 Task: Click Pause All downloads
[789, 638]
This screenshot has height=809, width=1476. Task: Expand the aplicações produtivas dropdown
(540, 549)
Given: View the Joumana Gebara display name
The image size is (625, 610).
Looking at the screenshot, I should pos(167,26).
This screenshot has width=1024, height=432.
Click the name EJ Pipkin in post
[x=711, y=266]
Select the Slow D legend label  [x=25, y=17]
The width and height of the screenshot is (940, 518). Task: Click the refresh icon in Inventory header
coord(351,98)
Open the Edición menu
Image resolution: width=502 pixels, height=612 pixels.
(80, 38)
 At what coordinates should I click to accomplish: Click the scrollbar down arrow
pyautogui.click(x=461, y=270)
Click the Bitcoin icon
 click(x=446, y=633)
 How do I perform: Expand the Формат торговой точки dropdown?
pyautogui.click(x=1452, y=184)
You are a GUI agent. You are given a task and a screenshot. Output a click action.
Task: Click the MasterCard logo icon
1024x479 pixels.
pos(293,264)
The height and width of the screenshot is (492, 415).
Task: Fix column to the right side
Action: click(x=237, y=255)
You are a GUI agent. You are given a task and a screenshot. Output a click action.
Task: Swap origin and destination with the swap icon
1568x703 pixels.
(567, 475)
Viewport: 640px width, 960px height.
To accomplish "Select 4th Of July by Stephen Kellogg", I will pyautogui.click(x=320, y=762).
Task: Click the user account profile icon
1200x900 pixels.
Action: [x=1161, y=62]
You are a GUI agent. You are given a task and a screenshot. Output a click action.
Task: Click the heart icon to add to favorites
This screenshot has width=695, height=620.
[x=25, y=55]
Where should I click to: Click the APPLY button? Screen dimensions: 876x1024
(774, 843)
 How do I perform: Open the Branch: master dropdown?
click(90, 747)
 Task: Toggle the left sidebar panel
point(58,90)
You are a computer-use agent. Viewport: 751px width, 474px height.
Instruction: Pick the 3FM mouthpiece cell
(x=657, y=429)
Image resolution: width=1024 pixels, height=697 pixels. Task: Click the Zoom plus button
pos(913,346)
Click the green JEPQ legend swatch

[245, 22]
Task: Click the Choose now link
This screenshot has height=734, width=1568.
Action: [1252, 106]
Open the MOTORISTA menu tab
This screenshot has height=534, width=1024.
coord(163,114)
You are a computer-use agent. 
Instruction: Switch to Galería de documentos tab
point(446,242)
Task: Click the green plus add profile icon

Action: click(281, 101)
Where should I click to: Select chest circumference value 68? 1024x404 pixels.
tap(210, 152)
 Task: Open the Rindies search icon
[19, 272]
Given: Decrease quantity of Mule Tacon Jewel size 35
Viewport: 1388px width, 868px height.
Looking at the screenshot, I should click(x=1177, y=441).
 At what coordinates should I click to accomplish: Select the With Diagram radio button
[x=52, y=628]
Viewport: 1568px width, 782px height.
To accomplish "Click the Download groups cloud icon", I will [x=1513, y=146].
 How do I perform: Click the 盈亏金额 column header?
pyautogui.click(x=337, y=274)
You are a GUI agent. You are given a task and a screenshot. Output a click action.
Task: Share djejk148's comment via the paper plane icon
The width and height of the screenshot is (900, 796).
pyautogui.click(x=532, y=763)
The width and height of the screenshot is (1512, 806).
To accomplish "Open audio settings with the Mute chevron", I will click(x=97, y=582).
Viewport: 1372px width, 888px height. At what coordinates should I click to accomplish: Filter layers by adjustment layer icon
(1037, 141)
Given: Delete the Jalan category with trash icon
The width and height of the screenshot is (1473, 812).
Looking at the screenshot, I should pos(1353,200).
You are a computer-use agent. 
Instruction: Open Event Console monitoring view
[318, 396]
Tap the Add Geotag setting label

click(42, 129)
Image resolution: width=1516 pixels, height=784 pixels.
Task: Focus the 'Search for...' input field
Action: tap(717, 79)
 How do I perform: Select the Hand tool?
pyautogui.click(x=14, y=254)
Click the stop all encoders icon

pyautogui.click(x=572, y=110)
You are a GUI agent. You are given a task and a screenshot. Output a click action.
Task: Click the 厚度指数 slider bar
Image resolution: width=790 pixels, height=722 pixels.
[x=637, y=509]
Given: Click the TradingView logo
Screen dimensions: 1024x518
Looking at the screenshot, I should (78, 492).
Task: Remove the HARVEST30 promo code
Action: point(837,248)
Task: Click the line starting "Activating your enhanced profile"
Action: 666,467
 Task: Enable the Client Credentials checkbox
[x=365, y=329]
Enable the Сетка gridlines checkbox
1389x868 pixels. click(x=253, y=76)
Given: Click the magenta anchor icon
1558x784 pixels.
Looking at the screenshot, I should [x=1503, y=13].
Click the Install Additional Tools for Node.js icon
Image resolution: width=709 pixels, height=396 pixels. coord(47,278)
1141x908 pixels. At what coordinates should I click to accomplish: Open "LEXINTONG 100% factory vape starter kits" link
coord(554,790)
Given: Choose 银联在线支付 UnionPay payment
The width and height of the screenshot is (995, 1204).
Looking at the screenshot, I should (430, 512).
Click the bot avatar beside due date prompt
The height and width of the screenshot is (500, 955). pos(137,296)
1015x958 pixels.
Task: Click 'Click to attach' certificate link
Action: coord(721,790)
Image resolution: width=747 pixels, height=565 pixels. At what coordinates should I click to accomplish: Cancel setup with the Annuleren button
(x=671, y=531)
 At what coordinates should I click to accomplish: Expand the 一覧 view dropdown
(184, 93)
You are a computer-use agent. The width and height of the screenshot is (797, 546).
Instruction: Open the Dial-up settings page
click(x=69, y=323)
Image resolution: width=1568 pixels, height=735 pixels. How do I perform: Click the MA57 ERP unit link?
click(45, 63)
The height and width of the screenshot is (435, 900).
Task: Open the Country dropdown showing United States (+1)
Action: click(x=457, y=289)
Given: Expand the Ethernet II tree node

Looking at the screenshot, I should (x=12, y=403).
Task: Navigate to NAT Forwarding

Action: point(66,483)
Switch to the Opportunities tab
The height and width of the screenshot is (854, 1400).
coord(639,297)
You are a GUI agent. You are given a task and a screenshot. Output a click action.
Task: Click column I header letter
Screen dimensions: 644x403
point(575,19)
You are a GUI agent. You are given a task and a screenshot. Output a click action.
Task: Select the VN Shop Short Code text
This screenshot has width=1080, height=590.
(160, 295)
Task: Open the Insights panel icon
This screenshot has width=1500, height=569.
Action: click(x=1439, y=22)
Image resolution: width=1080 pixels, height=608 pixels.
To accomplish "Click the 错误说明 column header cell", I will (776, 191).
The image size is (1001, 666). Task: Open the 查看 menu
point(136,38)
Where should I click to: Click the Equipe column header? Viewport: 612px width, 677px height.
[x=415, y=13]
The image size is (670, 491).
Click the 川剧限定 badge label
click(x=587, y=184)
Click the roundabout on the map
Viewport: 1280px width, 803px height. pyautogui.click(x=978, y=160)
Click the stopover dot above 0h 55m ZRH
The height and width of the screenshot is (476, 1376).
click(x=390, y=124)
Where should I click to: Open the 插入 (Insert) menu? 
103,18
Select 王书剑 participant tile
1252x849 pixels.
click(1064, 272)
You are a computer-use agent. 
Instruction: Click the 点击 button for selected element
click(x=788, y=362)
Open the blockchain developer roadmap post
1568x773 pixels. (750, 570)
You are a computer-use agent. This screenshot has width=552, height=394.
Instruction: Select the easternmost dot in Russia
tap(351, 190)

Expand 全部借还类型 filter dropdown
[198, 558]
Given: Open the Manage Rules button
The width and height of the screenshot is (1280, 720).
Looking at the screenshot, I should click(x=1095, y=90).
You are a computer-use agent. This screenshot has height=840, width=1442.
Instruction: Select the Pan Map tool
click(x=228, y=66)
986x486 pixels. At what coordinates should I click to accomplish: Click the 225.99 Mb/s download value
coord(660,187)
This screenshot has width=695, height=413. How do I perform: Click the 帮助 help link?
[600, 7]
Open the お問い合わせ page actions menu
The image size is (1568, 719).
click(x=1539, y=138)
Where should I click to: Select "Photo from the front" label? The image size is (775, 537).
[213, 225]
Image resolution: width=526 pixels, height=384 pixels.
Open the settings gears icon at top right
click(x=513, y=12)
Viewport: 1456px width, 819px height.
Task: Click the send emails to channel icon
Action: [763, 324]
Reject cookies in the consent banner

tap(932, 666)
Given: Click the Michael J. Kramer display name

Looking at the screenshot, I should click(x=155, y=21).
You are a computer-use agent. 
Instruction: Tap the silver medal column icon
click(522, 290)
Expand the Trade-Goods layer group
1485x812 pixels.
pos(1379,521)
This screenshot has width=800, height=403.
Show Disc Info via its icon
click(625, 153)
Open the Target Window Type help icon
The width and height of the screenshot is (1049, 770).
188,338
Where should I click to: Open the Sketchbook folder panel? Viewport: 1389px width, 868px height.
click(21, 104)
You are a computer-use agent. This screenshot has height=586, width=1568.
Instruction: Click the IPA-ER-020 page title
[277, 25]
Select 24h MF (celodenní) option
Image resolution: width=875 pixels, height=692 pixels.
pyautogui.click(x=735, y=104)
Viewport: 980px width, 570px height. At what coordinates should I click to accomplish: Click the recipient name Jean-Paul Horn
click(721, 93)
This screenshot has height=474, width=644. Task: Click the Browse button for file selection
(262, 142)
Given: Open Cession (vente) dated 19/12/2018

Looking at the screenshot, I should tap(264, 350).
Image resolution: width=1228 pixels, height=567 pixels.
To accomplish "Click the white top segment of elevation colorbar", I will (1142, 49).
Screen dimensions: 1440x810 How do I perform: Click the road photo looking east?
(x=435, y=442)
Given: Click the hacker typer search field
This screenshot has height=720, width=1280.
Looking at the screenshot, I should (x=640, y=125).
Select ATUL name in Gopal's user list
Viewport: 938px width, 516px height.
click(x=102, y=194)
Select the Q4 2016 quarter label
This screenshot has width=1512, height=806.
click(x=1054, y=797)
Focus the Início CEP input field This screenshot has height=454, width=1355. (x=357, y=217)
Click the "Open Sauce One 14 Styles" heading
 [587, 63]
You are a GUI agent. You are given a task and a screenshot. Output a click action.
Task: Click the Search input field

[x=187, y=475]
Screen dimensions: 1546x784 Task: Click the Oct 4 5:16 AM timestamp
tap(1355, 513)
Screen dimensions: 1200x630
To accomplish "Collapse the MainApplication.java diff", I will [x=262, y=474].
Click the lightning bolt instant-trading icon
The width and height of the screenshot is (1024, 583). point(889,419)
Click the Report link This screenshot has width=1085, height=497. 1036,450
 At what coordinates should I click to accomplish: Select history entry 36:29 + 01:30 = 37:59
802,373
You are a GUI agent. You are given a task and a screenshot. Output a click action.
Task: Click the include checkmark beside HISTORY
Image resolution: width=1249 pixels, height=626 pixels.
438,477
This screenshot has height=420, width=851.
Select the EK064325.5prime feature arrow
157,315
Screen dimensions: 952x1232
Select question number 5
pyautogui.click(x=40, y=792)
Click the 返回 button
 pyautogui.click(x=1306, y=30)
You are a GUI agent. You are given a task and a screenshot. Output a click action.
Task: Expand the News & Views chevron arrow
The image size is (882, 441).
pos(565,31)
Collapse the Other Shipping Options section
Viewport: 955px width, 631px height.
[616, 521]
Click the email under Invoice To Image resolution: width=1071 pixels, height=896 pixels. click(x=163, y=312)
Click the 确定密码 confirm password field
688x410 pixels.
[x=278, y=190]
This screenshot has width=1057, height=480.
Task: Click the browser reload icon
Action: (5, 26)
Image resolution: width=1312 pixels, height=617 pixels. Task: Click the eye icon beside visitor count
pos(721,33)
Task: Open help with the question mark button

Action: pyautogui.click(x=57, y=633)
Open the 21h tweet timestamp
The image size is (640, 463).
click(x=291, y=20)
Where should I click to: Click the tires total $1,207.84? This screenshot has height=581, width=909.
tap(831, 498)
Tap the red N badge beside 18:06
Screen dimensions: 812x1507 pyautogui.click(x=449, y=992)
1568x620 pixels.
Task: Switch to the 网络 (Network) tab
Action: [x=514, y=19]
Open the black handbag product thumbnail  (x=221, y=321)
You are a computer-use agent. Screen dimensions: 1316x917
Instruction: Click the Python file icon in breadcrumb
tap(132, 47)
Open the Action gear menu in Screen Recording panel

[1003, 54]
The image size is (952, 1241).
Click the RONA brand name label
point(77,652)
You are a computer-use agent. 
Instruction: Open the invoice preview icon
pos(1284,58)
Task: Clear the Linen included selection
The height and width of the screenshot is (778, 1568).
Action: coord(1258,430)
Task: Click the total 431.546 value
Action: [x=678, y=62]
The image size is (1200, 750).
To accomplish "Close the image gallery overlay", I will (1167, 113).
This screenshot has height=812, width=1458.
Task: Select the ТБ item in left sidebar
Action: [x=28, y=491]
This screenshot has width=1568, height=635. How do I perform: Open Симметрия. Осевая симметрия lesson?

*AIM OF THE TASK:* All lines from the one that contains "Click the RONA brand name label" to the end of the records above are to be copied exactly; leave out the rest.

*RESULT:*
Click the RONA brand name label
point(77,652)
You are a computer-use agent. 
Instruction: Open the invoice preview icon
pos(1284,58)
Task: Clear the Linen included selection
The height and width of the screenshot is (778, 1568).
Action: coord(1258,430)
Task: Click the total 431.546 value
Action: [x=678, y=62]
The image size is (1200, 750).
To accomplish "Close the image gallery overlay", I will (1167, 113).
This screenshot has height=812, width=1458.
Task: Select the ТБ item in left sidebar
Action: [x=28, y=491]
This screenshot has width=1568, height=635. How do I perform: Open Симметрия. Осевая симметрия lesson?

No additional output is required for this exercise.